Good to know: Power outages can occur at any time and in all regions of South Africa due to the high demand for electricity in the country, so it is recommended to be prepared for them, having a flashlight pocket and external batteries with you.

Electricity in South Africa is supplied in 220-240 volts at 50 hertz. Receptacles in South Africa have three round pins, with plugs larger than those found in many other countries.

Travellers should therefore bring an adapter for their electronic devices if they wish to plug them into South African electrical outlets.


Laundry options vary from one project to another and are generally indicated in the guide provided by each project.

Some projects offer an included laundry services, while others use an external service for a small fee.

In any case, there are ways to wash your clothes during your stay.

South Africa is famous for its remarkable fauna, including the famous Big Five (lion, elephant, buffalo, leopard and rhino), but also a unique flora with the presence of fynbos, baobabs and many other endemic species.

South Africa’s coasts also offer exceptional marine biodiversity, with the presence of dolphins, whales and sharks.

Here are two short videos where Amélie explains the difference between a refuge and an animal reserve:

Here is an exhaustive list of what you could take in your suitcase to South Africa:

  • A copy of your passport and health and repatriation insurance,
  • Plug adapter for South Africa,
  • Medications, prescription medicine if necessary
  • Mosquito repellent and after-bite cream,
  • First aid kit,
  • Comfortable, activity-appropriate clothing (including hiking boots),
  • Swimsuit (if destination and time/period allows),
  • Flashlight,
  • Backup batteries

For any international project, Real-step requires the purchase of travel insurance including coverage in case of accident, illness, repatriation and civil liability.

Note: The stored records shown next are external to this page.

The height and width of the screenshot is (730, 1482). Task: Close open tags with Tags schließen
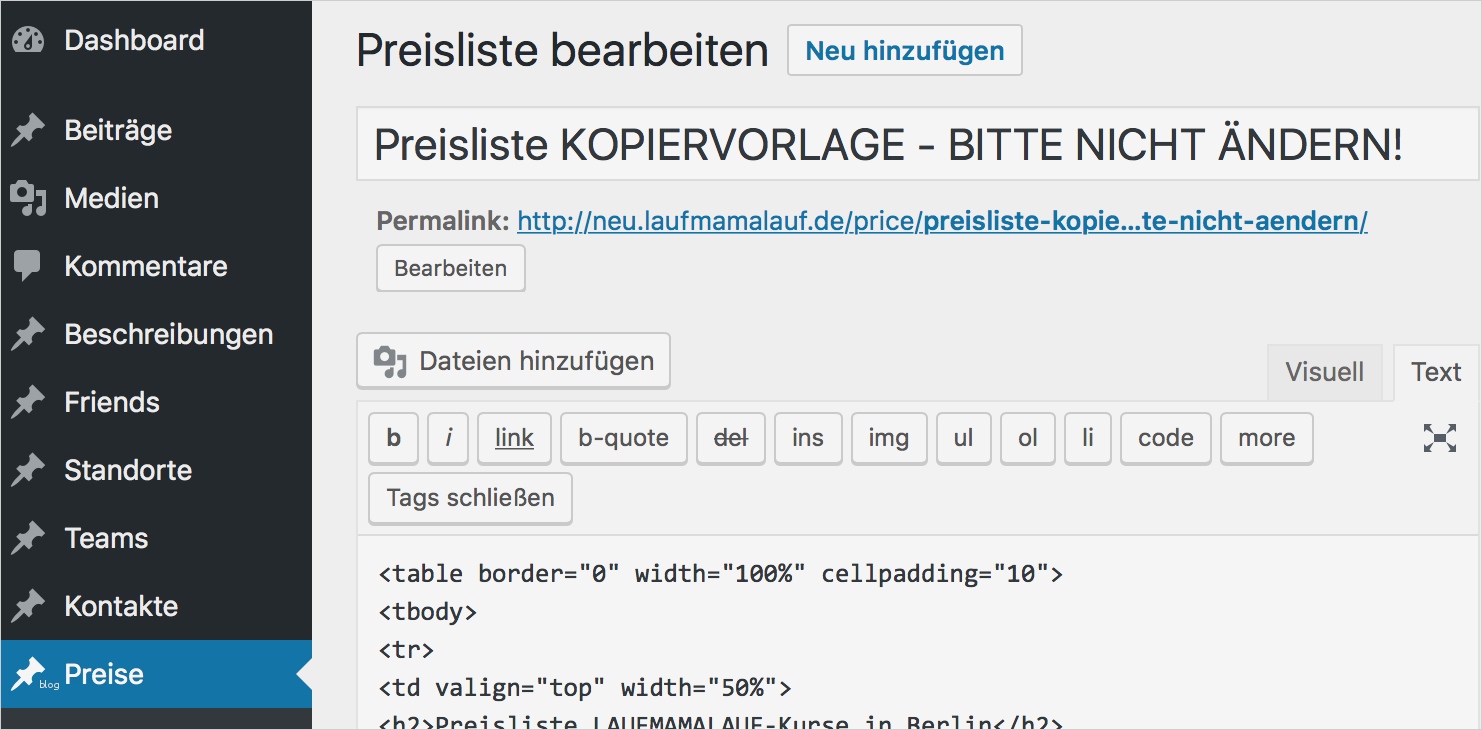469,498
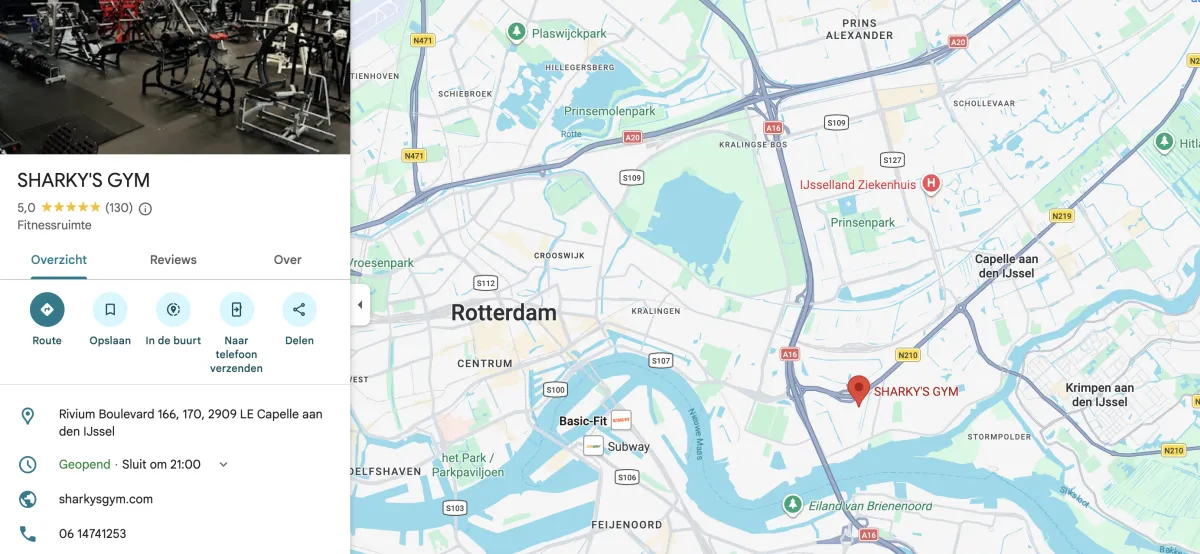Select the Plaswijckpark park marker
Image resolution: width=1200 pixels, height=554 pixels.
pyautogui.click(x=516, y=33)
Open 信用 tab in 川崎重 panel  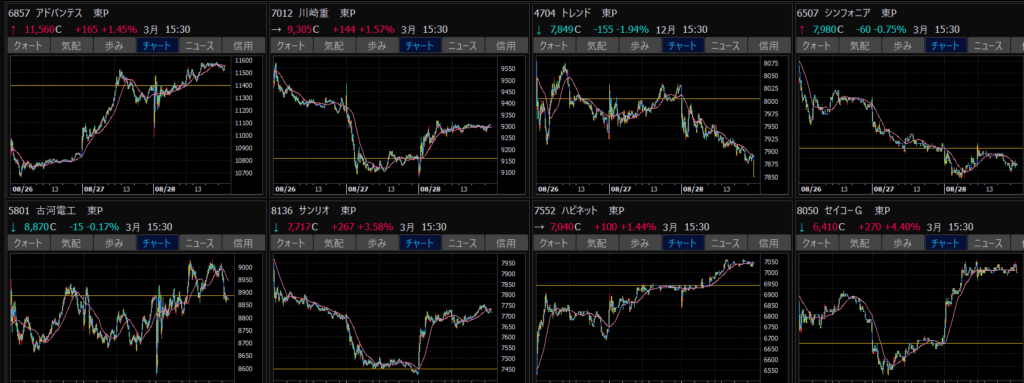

Note that liability insurance is included in the insurance policies of our partner Chapka Cap Student, and Cap Working Holiday because it is mandatory for internships and studies abroad. If you buy your Cap Student or Cap Working Holiday insurance online with our partner Chapka, you get 5% immediate discount by clicking on one of the 2 links above!

If you subscribe to another travel insurance, we will ask you to send us a certificate in English.


Wifi is generally available on our projects in South Africa, please refer to the brochure according to your program.

We advise you to buy a local SIM card with internet when you arrive at the airport.